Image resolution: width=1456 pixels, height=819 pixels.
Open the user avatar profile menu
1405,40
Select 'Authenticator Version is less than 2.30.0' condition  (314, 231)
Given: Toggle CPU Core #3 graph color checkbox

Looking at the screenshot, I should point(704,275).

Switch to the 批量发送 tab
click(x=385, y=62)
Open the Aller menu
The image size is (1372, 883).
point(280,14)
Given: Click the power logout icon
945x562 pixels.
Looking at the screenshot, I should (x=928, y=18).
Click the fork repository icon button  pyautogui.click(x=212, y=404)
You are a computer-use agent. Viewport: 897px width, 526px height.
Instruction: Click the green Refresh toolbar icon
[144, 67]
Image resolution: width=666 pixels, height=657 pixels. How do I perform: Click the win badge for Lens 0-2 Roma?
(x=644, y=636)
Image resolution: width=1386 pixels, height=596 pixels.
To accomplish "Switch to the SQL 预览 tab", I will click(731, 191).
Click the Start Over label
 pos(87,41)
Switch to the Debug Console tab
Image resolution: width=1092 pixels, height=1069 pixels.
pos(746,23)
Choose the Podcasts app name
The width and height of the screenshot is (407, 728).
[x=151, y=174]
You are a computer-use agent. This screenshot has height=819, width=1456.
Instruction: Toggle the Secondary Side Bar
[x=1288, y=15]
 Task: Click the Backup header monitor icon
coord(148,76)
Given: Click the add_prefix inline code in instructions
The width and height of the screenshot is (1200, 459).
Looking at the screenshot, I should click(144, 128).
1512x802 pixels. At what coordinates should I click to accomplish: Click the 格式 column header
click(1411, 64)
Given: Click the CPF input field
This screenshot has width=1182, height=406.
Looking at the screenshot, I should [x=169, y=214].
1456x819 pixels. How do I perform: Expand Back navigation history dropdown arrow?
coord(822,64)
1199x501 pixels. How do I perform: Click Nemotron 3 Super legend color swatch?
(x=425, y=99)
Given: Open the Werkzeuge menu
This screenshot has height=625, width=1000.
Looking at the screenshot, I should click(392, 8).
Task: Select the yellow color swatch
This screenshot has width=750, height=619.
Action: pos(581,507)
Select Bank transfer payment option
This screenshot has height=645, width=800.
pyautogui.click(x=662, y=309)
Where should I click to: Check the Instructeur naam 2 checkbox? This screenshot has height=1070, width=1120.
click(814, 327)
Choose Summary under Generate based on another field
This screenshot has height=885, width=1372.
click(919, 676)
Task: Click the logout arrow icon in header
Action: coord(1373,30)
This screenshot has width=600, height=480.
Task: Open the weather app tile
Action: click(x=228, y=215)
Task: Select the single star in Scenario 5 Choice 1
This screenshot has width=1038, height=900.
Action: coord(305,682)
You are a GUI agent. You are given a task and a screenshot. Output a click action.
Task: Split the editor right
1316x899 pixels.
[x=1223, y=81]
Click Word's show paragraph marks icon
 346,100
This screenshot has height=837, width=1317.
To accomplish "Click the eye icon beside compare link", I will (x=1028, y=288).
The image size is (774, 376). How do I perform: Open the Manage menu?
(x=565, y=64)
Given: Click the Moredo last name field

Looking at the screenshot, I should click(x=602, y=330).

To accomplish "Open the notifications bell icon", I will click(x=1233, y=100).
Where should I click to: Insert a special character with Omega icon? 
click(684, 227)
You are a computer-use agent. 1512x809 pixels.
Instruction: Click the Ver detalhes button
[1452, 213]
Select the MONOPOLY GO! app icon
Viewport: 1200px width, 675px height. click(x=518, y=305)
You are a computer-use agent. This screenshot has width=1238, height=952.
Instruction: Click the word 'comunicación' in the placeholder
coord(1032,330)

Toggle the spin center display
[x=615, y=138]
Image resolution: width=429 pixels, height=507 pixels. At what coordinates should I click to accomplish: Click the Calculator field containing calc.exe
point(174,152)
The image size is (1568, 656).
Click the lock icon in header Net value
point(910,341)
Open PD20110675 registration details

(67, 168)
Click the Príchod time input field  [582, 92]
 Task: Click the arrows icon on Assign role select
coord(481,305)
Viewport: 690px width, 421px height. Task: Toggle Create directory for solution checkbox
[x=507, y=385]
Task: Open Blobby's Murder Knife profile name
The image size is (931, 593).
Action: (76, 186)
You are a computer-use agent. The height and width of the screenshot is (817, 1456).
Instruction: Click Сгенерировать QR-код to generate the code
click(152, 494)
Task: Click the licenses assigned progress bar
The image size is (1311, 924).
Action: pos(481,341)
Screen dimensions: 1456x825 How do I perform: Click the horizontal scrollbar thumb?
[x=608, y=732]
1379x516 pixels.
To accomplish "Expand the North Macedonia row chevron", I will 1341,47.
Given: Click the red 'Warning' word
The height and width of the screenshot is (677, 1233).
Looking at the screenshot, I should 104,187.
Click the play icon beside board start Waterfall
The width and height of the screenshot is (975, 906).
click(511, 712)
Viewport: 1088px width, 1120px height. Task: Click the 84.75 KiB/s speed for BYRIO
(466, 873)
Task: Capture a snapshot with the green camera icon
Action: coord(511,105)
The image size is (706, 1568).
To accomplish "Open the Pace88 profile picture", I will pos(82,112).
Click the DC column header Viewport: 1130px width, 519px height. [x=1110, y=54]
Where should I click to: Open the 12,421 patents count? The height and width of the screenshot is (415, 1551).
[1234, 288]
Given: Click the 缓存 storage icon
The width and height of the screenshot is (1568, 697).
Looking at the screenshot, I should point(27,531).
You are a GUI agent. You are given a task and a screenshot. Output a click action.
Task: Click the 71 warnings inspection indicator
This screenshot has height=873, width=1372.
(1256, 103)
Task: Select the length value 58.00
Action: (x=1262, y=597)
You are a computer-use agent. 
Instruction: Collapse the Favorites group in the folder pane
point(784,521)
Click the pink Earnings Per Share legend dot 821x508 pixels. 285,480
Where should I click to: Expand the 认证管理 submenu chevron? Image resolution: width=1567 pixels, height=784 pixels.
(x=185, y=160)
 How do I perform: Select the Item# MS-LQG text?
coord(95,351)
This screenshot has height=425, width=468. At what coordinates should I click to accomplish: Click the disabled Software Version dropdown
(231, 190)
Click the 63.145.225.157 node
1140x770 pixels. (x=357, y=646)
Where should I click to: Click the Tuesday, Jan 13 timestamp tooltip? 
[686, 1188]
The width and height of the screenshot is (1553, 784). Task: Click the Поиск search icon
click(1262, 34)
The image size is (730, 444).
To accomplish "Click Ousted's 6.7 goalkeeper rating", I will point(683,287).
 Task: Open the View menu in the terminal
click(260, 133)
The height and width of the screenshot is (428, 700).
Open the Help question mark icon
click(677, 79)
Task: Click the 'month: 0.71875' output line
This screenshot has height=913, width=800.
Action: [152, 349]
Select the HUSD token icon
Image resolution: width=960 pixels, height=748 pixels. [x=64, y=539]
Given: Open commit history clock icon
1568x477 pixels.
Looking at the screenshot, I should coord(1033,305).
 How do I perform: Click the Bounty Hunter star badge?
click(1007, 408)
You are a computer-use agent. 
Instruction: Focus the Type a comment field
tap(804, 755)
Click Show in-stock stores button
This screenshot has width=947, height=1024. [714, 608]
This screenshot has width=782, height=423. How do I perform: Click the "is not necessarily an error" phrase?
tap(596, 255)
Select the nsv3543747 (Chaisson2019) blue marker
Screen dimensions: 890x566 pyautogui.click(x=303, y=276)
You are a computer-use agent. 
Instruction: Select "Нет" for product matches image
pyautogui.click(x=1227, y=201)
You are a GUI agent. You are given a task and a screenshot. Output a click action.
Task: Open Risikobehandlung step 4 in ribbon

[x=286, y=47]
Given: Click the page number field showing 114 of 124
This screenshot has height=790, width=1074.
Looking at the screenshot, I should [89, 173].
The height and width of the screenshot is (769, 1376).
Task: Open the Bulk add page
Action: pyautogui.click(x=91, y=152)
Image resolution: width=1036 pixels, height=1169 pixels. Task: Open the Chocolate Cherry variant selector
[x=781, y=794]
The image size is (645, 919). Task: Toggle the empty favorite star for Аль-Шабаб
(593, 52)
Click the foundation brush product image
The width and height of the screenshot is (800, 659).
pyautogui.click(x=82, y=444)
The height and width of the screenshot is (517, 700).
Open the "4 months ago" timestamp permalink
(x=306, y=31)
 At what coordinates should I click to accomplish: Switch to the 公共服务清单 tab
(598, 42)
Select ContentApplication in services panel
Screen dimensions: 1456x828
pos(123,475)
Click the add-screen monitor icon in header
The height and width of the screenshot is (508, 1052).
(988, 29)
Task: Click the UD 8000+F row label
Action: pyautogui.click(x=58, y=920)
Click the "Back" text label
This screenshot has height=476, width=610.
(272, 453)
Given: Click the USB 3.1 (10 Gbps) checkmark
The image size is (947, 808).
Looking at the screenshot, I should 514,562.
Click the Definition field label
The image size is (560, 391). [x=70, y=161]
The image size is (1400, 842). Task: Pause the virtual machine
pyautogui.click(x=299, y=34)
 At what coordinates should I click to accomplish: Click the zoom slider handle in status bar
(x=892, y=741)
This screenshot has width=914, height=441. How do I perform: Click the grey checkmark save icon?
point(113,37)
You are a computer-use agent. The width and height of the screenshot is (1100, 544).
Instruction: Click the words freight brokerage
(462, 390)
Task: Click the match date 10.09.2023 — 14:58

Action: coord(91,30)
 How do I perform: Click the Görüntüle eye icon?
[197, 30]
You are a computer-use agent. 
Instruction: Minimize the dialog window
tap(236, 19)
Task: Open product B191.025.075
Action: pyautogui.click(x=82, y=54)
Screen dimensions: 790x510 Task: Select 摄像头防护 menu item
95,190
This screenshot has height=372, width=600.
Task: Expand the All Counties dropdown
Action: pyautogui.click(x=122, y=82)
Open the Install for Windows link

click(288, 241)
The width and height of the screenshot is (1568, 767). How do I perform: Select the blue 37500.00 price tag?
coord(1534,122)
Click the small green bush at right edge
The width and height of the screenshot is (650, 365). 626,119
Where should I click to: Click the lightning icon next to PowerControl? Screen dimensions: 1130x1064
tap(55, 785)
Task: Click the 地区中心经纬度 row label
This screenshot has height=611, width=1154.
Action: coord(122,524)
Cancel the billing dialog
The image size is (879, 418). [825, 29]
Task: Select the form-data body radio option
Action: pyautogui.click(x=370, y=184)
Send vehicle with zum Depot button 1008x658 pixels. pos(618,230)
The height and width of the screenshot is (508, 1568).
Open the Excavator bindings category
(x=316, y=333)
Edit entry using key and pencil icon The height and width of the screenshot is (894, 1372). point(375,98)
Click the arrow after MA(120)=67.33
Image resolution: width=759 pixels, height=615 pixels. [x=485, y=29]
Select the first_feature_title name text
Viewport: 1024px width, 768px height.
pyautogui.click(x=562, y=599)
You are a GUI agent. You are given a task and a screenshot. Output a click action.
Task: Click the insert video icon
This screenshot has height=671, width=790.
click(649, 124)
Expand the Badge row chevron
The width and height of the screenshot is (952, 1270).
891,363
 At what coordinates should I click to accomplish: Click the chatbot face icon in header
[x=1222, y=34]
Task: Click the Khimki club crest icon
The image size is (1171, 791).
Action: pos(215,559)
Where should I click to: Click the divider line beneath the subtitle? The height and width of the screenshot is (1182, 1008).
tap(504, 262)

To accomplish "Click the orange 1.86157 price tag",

※ ※ ※

Rewrite the records from the line containing "1379x516 pixels." through the line containing "I will 1341,47.", replacing "North Macedonia" with "Albania" and leaving everything else unchanged.

1379x516 pixels.
To accomplish "Expand the Albania row chevron", I will 1341,47.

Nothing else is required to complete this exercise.